You know, one of my committee members is the master of the backhanded compliment. S/he never ever says anything mean or negative and is always very nurturing. This is great to have on a committee, until you realize that not ever getting any harsh feedback can sink you if you happen to produce something bad. Luckily, my dissertation advisor, the Fascist, almost never gives compliments or nurturing, so the two balance each other well. F, the advisor, feels that her job is to "toughen you up" for whatever the academic world might throw at you by being far harsher than anything you might encounter later. I have impressed members of my cohort by saying she has said "good" and nodded in response to some of my ideas. Much more common is to nod along as you are speaking and then say "No. No, that is not what I expect at the graduate level. For speaking off the top of your head, perhaps. But remember that you will have to someday speak off the top of your head at a job talk and the professors there will not accept that because..." and then she proceeds to tear what you had just said to shreds. The good side is that, once you have built up some academic calluses, you know that when she says "ok, but..." followed by "then write it atgain," you know you have something pretty good.

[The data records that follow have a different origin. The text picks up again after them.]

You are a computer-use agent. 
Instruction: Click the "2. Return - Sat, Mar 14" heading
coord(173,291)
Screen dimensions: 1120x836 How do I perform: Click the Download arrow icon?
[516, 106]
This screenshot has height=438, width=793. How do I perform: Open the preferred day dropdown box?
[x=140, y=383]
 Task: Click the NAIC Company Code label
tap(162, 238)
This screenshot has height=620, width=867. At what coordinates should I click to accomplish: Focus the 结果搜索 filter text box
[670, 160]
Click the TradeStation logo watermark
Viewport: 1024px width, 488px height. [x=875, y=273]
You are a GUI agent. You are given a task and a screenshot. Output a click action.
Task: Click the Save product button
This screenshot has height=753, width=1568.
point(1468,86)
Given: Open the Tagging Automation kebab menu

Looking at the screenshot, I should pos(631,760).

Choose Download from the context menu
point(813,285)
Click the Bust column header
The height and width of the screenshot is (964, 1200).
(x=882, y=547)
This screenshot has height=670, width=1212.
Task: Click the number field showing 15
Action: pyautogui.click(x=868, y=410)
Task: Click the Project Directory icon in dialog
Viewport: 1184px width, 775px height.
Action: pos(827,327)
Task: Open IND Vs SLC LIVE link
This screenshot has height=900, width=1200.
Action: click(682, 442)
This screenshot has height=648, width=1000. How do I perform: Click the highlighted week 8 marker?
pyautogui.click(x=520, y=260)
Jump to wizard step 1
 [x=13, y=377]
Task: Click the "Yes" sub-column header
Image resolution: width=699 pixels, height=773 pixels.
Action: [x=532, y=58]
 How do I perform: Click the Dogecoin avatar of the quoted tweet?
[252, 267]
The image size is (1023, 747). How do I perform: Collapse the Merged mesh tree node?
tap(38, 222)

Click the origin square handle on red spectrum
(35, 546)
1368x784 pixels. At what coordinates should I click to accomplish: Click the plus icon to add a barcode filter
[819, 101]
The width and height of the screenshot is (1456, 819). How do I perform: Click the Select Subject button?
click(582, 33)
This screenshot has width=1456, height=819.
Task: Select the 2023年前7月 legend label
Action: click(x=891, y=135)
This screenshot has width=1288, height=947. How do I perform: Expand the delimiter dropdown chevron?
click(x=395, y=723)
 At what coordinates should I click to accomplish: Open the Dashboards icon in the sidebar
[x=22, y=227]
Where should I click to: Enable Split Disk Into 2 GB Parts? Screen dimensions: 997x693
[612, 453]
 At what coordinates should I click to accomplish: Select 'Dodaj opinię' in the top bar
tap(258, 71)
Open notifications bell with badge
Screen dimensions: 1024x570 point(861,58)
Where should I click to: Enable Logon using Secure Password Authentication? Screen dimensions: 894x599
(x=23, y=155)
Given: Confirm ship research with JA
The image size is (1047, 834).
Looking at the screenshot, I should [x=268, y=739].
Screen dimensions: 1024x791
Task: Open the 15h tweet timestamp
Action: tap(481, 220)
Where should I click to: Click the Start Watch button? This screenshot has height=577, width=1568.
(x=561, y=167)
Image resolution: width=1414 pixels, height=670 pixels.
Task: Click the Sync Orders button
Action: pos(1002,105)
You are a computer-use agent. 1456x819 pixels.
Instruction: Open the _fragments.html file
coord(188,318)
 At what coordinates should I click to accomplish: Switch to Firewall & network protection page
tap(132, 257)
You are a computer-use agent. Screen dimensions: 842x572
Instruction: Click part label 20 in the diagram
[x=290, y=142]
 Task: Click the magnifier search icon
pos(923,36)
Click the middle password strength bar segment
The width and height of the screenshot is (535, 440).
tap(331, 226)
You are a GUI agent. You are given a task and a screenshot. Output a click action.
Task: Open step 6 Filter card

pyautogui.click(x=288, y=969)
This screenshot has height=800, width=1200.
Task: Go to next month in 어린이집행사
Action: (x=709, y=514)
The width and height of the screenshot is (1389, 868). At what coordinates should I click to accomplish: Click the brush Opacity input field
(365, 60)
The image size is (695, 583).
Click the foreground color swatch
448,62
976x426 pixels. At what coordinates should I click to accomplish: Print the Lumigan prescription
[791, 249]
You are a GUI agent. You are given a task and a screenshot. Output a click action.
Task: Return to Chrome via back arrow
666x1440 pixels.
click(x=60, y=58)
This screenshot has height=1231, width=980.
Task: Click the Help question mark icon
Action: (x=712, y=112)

What does this have to do with the Dr. Lefhanded compliment? Or my article? Well, one one of the (many) times I worked with this person over a draft of my article, Dr. L said "You know, a good article will really take the reader somewhere; it will, like a story, have a strong beginning, middle and end. And you've got that middle!" I was thrilled by this compliment for quite a while, before I really started to analyze it. And then it sounded worse and worse. Moreover, it's true.
I sent this article out long long ago and got back the rejection around December (the same time I started receiving rejection letters from my foray on the job market, in case you were keeping track). The rejection comments were blistering. (You'd think that Dr. Fascist's technique would have made me completely immune to harsh criticism, but oddly, no.) In fact, I read the letters and was too disheartened to even read the margin comments someone sent back along with the letter. So, now, much much later, I am steeling myself for yet another go-round of revision and rejection. And the general drift of their complaints? "So what?" as I like to write in my students' paper margins. Just as Dr. Lefthanded was trying to tell me, I have a middle and no ending (the intro is weak too, but I knew that. I got stuck and decided to send it off a little rough.) I seem to be improving; I can see the problems now so much more clearly, if not really how to resolve them yet.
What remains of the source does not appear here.